[[ TASK MATERIAL, beginning ]]

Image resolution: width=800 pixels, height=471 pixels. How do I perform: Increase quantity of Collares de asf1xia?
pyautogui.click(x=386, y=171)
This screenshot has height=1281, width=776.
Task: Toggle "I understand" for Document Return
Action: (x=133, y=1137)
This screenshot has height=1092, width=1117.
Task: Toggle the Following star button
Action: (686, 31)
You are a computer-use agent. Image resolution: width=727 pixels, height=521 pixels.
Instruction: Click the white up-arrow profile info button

[[ TASK MATERIAL, end ]]

THE TASK — Would you return, unchanged, the lines from the one containing "You are a computer-use" through the end of the entries?

PROBLEM SOLUTION —
You are a computer-use agent. Image resolution: width=727 pixels, height=521 pixels.
Instruction: Click the white up-arrow profile info button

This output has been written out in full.